Poem of the Month: ‘Poem in October’
‘And I rose
In rainy autumn
And walked abroad in a shower of all my days.’
As it’s Dylan’s birthday on the 27th October, this month we’ve decided to look at one of Dylan’s birthday poems, ‘Poem in October’. According to Vernon Watkins, ‘Poem in October’ was first conceived in 1941 and had the opening line ‘It was my twenty-seventh year to heaven’. The final poem, completed in 1944, and published in Horizon magazine in February 1945 before appearing in Deaths and Entrances in 1946, had the altered line ‘It was my thirtieth year to heaven’.

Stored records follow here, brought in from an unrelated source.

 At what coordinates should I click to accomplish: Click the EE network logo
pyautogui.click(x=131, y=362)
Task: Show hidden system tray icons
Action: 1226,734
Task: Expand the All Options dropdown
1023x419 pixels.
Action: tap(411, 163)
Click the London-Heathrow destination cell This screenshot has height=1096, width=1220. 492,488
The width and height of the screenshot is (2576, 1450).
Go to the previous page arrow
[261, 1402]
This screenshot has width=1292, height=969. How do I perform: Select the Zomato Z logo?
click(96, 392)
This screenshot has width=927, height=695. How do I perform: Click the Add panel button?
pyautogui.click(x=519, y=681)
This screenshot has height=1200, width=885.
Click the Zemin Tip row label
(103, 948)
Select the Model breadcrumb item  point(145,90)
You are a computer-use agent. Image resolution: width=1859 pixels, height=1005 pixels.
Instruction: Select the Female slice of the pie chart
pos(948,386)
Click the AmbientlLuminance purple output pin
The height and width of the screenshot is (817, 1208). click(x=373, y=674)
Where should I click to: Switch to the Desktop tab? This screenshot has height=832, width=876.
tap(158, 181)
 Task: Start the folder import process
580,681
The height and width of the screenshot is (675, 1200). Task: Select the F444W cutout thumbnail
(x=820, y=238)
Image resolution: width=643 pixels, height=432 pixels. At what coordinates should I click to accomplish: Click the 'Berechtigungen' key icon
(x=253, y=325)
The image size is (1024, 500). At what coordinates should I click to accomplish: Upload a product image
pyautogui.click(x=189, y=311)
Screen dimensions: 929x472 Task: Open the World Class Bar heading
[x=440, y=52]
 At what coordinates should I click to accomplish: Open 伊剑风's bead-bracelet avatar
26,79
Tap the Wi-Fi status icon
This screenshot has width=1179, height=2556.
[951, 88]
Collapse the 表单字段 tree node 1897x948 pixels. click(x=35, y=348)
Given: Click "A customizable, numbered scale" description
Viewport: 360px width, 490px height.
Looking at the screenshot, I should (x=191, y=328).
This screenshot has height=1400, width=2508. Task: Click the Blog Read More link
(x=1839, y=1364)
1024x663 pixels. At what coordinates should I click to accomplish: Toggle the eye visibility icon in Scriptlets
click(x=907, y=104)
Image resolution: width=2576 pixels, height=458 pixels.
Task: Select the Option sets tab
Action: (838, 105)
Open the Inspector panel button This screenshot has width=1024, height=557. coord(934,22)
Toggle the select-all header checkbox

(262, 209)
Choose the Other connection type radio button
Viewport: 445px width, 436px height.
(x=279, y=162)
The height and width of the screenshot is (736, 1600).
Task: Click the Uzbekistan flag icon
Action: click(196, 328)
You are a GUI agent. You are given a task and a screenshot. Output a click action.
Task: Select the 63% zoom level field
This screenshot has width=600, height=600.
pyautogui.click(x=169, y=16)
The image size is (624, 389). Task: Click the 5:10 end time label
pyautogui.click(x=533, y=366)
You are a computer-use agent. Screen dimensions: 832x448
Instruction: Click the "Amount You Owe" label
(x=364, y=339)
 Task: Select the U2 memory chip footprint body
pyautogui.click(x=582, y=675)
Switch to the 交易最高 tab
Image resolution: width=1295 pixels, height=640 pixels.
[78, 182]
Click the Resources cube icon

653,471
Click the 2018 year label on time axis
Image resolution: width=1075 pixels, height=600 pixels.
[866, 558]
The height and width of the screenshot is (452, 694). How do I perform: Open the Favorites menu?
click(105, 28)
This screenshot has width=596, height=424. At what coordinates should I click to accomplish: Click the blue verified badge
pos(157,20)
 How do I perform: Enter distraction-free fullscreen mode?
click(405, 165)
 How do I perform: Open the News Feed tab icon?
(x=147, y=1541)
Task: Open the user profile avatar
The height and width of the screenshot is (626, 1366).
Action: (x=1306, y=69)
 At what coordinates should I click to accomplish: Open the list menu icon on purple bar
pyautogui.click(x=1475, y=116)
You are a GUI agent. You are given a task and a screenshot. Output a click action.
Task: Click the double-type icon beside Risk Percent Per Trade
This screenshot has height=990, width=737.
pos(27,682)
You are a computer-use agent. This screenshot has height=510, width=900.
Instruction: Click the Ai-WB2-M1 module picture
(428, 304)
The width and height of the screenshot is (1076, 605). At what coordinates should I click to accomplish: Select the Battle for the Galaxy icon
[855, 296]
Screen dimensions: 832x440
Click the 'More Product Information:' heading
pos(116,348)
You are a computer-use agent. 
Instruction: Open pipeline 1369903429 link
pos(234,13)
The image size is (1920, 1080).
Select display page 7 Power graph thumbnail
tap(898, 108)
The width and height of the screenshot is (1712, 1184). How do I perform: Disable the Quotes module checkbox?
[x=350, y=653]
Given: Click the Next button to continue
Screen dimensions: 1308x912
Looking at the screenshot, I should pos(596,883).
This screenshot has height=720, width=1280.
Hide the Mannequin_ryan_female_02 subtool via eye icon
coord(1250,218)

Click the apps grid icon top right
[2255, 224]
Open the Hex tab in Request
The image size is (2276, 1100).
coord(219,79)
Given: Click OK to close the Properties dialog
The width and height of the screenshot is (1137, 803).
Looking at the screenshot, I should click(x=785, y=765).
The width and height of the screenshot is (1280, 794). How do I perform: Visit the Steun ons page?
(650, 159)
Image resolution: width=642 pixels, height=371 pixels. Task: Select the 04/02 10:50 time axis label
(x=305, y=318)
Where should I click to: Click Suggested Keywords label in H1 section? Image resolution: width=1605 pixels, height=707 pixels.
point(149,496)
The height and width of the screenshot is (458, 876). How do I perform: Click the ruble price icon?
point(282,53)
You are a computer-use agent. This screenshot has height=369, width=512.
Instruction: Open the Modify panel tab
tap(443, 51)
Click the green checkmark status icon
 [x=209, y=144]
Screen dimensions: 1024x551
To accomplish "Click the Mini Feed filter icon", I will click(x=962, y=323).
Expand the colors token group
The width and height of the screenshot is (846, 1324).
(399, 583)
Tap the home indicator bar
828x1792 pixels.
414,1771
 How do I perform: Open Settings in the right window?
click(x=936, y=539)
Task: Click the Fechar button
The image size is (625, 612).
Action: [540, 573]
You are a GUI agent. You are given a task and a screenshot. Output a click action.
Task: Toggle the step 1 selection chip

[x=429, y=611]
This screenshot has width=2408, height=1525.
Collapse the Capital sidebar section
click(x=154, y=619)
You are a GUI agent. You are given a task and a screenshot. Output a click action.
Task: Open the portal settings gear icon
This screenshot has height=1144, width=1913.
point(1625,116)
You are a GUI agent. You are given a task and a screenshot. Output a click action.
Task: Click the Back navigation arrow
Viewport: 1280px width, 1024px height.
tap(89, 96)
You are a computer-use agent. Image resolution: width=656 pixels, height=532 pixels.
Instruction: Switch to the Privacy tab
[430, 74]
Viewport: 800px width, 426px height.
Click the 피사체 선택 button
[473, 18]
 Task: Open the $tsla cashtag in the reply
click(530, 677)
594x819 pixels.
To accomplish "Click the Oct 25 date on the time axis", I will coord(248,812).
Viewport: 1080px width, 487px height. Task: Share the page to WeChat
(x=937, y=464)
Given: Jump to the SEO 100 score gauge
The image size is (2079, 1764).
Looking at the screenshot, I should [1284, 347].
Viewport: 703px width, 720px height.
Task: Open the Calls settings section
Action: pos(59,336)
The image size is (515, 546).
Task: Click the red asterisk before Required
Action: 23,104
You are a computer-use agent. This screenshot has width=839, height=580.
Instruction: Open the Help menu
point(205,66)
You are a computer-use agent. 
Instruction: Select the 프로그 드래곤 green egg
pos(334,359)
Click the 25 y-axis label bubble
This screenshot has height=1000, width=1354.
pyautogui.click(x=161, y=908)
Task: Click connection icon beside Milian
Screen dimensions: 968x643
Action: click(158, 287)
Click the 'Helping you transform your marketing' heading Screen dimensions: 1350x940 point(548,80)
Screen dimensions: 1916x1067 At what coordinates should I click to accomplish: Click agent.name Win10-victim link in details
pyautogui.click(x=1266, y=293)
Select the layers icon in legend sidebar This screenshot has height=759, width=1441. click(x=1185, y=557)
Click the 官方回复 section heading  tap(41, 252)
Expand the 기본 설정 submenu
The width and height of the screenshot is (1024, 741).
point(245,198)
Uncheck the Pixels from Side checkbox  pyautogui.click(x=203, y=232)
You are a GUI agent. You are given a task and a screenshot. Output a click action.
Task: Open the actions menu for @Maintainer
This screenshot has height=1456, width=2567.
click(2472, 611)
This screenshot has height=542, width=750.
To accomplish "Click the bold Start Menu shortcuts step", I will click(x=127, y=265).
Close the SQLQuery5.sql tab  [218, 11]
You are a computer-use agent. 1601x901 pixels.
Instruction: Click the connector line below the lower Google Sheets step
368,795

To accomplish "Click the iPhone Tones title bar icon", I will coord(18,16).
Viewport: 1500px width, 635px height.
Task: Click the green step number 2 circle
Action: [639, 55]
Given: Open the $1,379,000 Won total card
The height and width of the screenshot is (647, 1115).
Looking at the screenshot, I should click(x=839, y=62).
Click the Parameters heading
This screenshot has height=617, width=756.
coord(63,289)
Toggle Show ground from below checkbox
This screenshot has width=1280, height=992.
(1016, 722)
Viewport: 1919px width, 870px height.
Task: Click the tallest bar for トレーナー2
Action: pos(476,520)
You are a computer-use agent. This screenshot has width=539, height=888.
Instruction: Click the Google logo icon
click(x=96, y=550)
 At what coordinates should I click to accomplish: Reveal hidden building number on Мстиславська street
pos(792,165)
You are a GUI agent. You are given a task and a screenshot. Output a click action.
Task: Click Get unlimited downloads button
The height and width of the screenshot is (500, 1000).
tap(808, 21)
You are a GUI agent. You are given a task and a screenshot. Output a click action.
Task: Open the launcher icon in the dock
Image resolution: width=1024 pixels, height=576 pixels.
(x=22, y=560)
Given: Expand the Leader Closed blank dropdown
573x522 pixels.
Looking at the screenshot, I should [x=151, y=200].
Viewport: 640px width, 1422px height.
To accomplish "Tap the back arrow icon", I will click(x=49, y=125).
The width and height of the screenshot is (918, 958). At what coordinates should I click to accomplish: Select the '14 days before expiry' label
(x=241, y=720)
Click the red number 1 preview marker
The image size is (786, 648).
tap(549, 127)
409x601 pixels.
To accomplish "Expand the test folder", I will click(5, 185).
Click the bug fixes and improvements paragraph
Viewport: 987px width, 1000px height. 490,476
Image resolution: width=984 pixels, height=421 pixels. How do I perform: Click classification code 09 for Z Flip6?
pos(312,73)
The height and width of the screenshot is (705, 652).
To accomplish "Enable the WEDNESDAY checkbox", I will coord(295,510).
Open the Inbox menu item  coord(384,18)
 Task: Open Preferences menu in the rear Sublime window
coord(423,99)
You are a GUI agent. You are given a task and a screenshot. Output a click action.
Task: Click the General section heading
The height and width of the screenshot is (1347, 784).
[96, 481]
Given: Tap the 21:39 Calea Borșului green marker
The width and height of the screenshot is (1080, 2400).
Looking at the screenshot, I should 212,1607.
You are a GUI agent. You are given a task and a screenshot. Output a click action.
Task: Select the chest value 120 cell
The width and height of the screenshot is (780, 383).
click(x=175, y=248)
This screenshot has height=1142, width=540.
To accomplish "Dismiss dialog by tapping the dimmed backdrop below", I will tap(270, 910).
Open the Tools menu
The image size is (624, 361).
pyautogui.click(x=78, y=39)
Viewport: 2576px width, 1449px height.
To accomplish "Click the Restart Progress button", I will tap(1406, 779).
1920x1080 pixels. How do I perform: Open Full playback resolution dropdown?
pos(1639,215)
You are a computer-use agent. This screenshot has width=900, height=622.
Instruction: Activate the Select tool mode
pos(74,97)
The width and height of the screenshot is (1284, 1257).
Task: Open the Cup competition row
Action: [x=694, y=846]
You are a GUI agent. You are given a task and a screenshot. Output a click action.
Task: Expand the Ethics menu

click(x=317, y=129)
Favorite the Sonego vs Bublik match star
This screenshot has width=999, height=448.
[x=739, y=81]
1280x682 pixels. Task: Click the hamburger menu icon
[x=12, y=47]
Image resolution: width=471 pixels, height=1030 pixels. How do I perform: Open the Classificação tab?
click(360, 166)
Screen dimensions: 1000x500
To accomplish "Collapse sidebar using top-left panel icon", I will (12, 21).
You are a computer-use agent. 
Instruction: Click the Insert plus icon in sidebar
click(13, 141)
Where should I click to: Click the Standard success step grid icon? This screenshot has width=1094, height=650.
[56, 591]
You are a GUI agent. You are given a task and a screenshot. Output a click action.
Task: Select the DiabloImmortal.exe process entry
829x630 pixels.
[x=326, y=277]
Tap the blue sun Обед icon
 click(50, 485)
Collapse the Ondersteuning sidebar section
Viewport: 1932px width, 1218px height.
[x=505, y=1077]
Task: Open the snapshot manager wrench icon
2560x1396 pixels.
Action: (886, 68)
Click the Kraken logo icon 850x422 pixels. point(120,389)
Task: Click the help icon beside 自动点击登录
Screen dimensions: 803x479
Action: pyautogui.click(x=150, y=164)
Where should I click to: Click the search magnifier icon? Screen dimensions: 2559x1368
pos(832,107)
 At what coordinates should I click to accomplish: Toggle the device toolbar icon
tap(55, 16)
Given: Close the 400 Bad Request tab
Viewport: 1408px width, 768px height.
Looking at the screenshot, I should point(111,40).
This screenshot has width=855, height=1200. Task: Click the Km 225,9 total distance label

Dylan wrote other birthday poems, ‘Twenty-four Years’ and ‘Poem on his Birthday’, but this one is also regarded by Dylan as his first ‘place poem’ (as he noted in a letter of 26 August 1944). Set in Laugharne, the poet walks to the top of the hill and from his vantage point sees the town mapped out below him. Here he is a witness to nature and the changing seasons. The repetition of the word ‘border’ demonstrates not only the physical but the metaphorical liminality of his situation; he is at the threshold between maturity and adolescence, the divide between summer and winter. There he can view and clearly remember the spring and summer of his youth, those reminiscences brought to the present as the tears of the ‘long dead child’ ‘burned my cheeks and his heart moved in mine.’
In a letter to Vernon Watkins of 30 August 1944, Dylan writes of the poem: ‘it’s got, I think, a lovely slow lyrical movement.’ Indeed, the poem flows very easily, with variations in line length, run-on lines and single sentences occupying one or more stanzas. This apparently loose flow is, however, beautifully deceptive, as when you examine the structure and syllable patterns, both are technically tight and meticulous. Similarly, on first read there does not appear to be a regular rhyme scheme. Upon further examination, though, you note there is heavy use of assonance-vowel rhymes which add to the fluidity of the piece.
The poem finishes with the wish: ‘O may my heart’s truth/ Still be sung/ On this high hill in a year’s turning.’ With so many people and places celebrating Dylan’s words to this day, we can only hope he would view this as a wish fulfilled.